# Arthur Hildersham



## Mayflower (Apr 18, 2005)

I just found out that here in the Netherlands alot of works and sermons of Arthur Hildersham are transelated in Dutch, almost 4 books including his commentary on Psalm 51. But i found only one booklet (SDG) Dealing With Sin in Our Children in english. Does anyone of you, has sermons of him in engelish ?


----------



## NaphtaliPress (Apr 18, 2005)

If I recall correctly, Hildersham was not reprinted outside the 17th century in English. I've passed on his John and Psalm 51 sermons as very pricey items. They are of course available on EEBO or on microfilm in the Early English Books series by UMI/Proquest.


----------



## Mayflower (Apr 19, 2005)

> _Originally posted by NaphtaliPress_
> If I recall correctly, Hildersham was not reprinted outside the 17th century in English.
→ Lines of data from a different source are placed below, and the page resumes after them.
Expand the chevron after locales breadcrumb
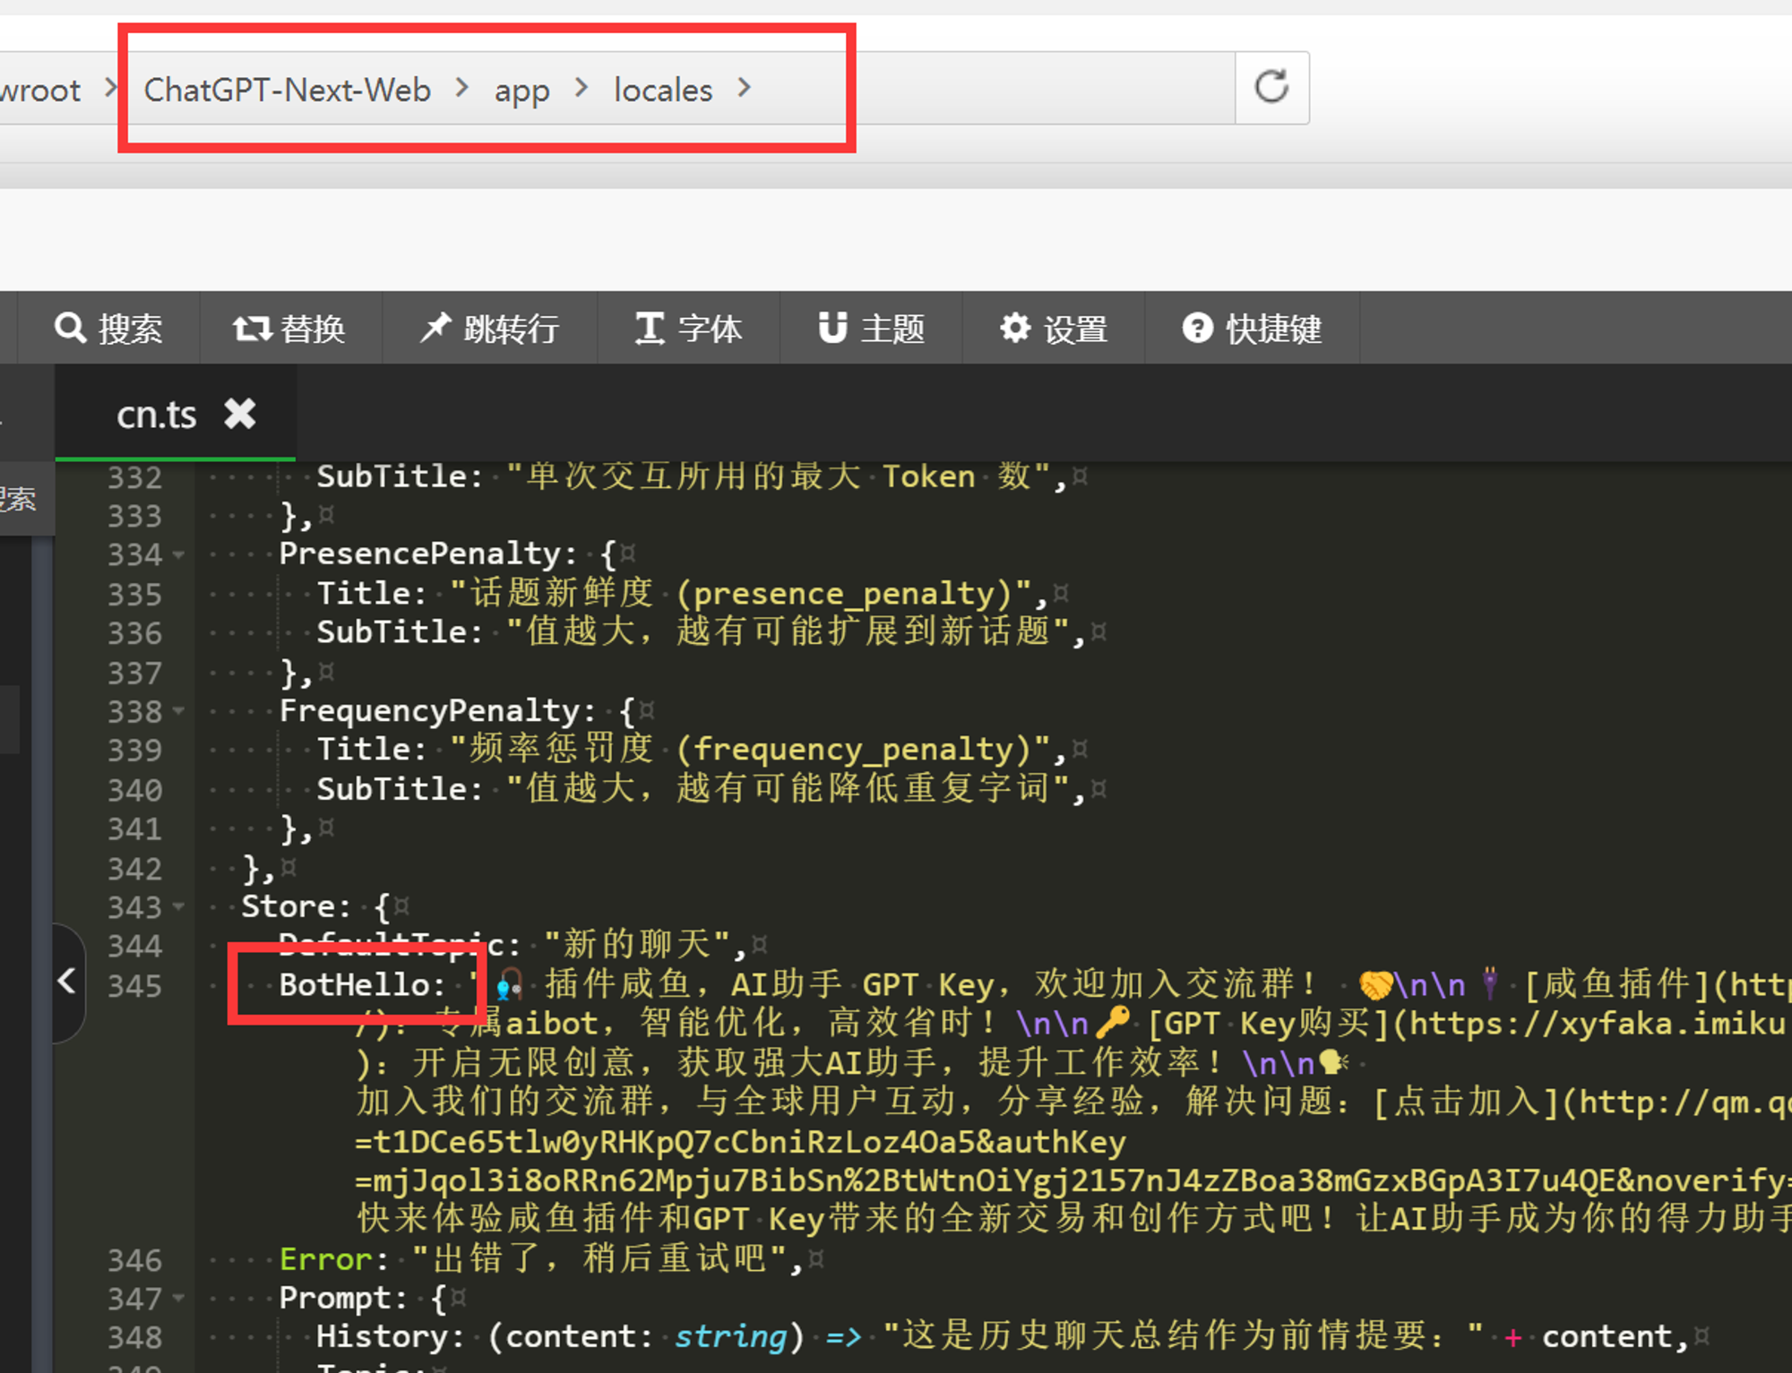Viewport: 1792px width, 1373px height. coord(744,88)
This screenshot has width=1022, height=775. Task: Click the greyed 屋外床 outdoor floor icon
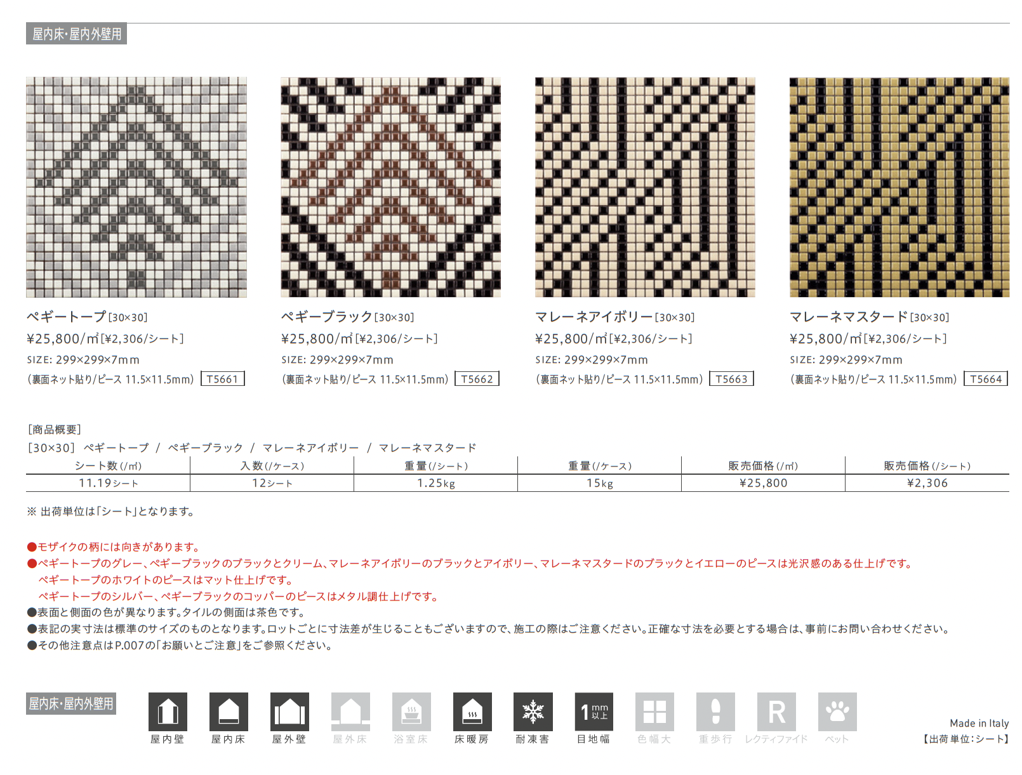coord(350,712)
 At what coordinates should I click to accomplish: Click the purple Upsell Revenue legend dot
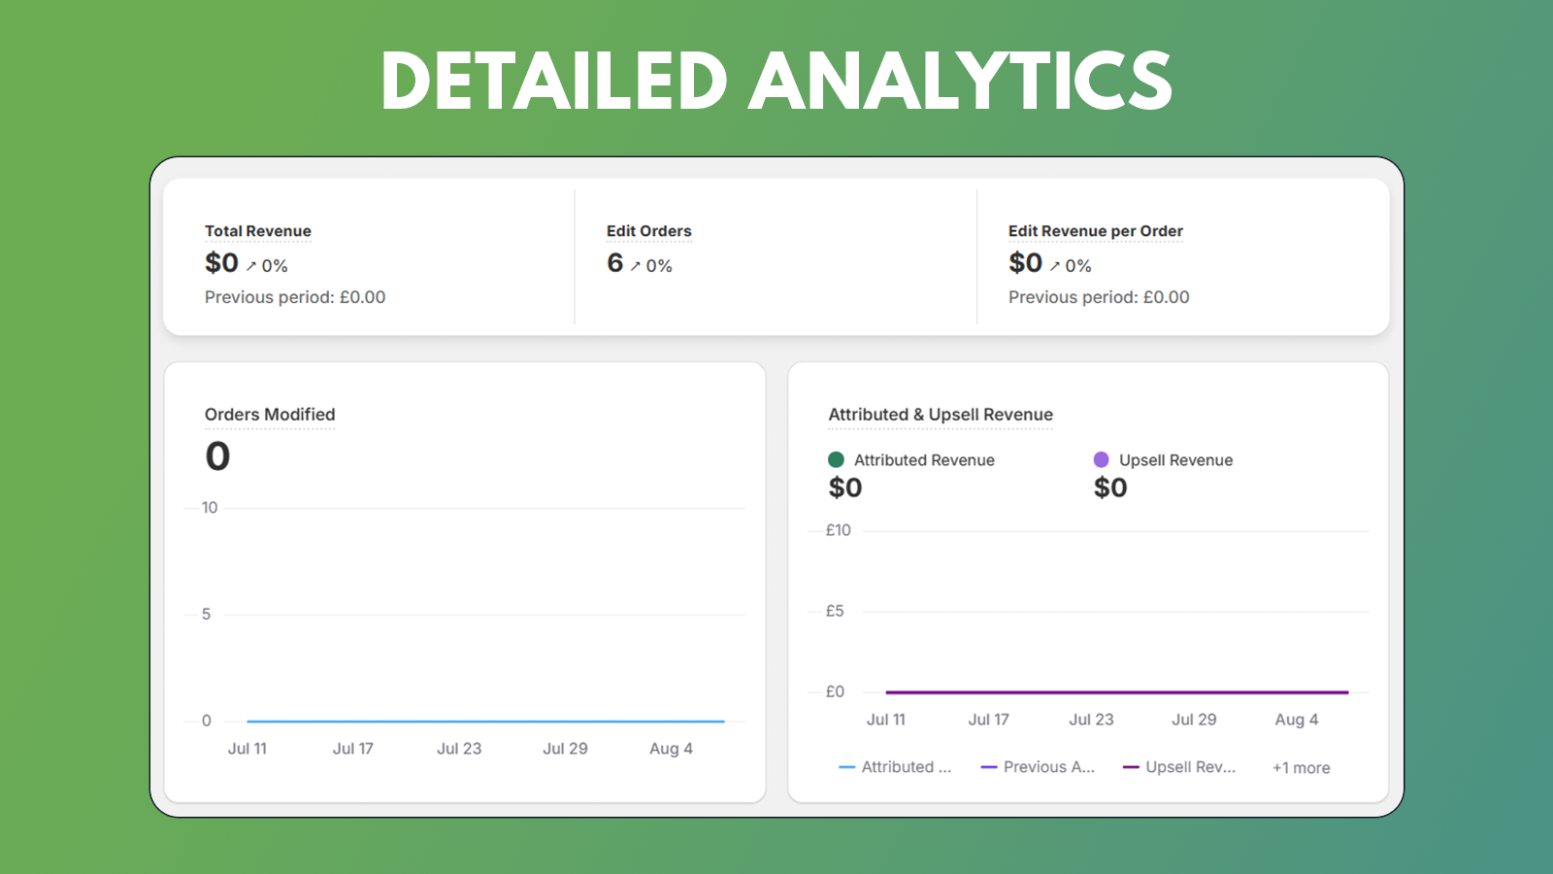(x=1101, y=459)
Im sure that his works are transelated, i have De samaritaense vrouw (reprint 1659). Probely (iam not sure) is William Teellinck who transelated some of his sermons, because when he to England, he got converted through the preaching and fellowship he hath with Hildersham. Hildersham hath a big impact on his life, esspecially the way of family worship. Alot of other works of the puritans were transelated in Dutch through men like Teelllinck and Jacobus Koelman. But these are only in old dutch gramma, and it is for me some difficult to read.


----------



## VirginiaHuguenot (Feb 27, 2007)

Hildersham's _Lectures on Psalm 51_ (1635, 1st edition) are for sale on Ebay.


----------